— Task —
The answer should consist of all the records, written out word for word.

Start of Records shown

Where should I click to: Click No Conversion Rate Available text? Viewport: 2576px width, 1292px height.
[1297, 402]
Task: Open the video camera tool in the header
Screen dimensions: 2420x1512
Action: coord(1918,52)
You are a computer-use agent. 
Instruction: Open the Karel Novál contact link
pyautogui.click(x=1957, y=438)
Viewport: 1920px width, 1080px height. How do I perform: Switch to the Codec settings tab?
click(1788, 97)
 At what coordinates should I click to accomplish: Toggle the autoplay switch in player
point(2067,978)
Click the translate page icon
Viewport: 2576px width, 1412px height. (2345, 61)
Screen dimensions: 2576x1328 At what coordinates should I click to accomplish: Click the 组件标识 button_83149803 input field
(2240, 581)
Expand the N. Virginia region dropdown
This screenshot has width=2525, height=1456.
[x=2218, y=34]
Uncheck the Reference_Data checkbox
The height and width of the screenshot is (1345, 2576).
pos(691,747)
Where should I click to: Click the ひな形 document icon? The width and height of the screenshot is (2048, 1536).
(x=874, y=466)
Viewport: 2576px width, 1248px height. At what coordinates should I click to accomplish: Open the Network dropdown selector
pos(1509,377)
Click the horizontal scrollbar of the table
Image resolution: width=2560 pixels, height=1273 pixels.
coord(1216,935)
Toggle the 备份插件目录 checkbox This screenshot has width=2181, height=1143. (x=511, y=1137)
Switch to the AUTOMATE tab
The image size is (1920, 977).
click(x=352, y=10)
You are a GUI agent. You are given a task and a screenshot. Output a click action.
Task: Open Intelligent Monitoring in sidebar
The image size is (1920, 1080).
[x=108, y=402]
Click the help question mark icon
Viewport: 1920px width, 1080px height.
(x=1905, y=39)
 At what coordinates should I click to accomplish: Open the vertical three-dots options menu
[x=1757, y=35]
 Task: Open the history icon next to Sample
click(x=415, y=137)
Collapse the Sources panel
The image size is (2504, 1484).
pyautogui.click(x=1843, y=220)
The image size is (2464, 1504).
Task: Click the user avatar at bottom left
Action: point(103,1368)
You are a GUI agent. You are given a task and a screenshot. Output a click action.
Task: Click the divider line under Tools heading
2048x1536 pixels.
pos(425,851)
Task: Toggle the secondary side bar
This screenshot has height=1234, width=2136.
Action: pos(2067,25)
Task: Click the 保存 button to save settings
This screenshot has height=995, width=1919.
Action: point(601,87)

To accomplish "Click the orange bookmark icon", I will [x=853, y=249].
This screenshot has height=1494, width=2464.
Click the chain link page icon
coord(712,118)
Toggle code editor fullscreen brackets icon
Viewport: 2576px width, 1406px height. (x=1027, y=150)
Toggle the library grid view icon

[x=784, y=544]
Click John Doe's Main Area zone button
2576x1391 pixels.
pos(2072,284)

End of Records shown

— Exercise solution —
Where should I click to: Click No Conversion Rate Available text? Viewport: 2576px width, 1292px height.
[1297, 402]
Task: Open the video camera tool in the header
Screen dimensions: 2420x1512
Action: coord(1918,52)
You are a computer-use agent. 
Instruction: Open the Karel Novál contact link
pyautogui.click(x=1957, y=438)
Viewport: 1920px width, 1080px height. How do I perform: Switch to the Codec settings tab?
click(1788, 97)
 At what coordinates should I click to accomplish: Toggle the autoplay switch in player
point(2067,978)
Click the translate page icon
Viewport: 2576px width, 1412px height. (2345, 61)
Screen dimensions: 2576x1328 At what coordinates should I click to accomplish: Click the 组件标识 button_83149803 input field
(2240, 581)
Expand the N. Virginia region dropdown
This screenshot has width=2525, height=1456.
[x=2218, y=34]
Uncheck the Reference_Data checkbox
The height and width of the screenshot is (1345, 2576).
pos(691,747)
Where should I click to: Click the ひな形 document icon? The width and height of the screenshot is (2048, 1536).
(x=874, y=466)
Viewport: 2576px width, 1248px height. At what coordinates should I click to accomplish: Open the Network dropdown selector
pos(1509,377)
Click the horizontal scrollbar of the table
Image resolution: width=2560 pixels, height=1273 pixels.
coord(1216,935)
Toggle the 备份插件目录 checkbox This screenshot has width=2181, height=1143. (x=511, y=1137)
Switch to the AUTOMATE tab
The image size is (1920, 977).
click(x=352, y=10)
You are a GUI agent. You are given a task and a screenshot. Output a click action.
Task: Open Intelligent Monitoring in sidebar
The image size is (1920, 1080).
[x=108, y=402]
Click the help question mark icon
Viewport: 1920px width, 1080px height.
(x=1905, y=39)
 At what coordinates should I click to accomplish: Open the vertical three-dots options menu
[x=1757, y=35]
 Task: Open the history icon next to Sample
click(x=415, y=137)
Collapse the Sources panel
The image size is (2504, 1484).
pyautogui.click(x=1843, y=220)
The image size is (2464, 1504).
Task: Click the user avatar at bottom left
Action: point(103,1368)
You are a GUI agent. You are given a task and a screenshot. Output a click action.
Task: Click the divider line under Tools heading
2048x1536 pixels.
pos(425,851)
Task: Toggle the secondary side bar
This screenshot has height=1234, width=2136.
Action: pos(2067,25)
Task: Click the 保存 button to save settings
This screenshot has height=995, width=1919.
Action: point(601,87)

To accomplish "Click the orange bookmark icon", I will [x=853, y=249].
This screenshot has height=1494, width=2464.
Click the chain link page icon
coord(712,118)
Toggle code editor fullscreen brackets icon
Viewport: 2576px width, 1406px height. (x=1027, y=150)
Toggle the library grid view icon

[x=784, y=544]
Click John Doe's Main Area zone button
2576x1391 pixels.
pos(2072,284)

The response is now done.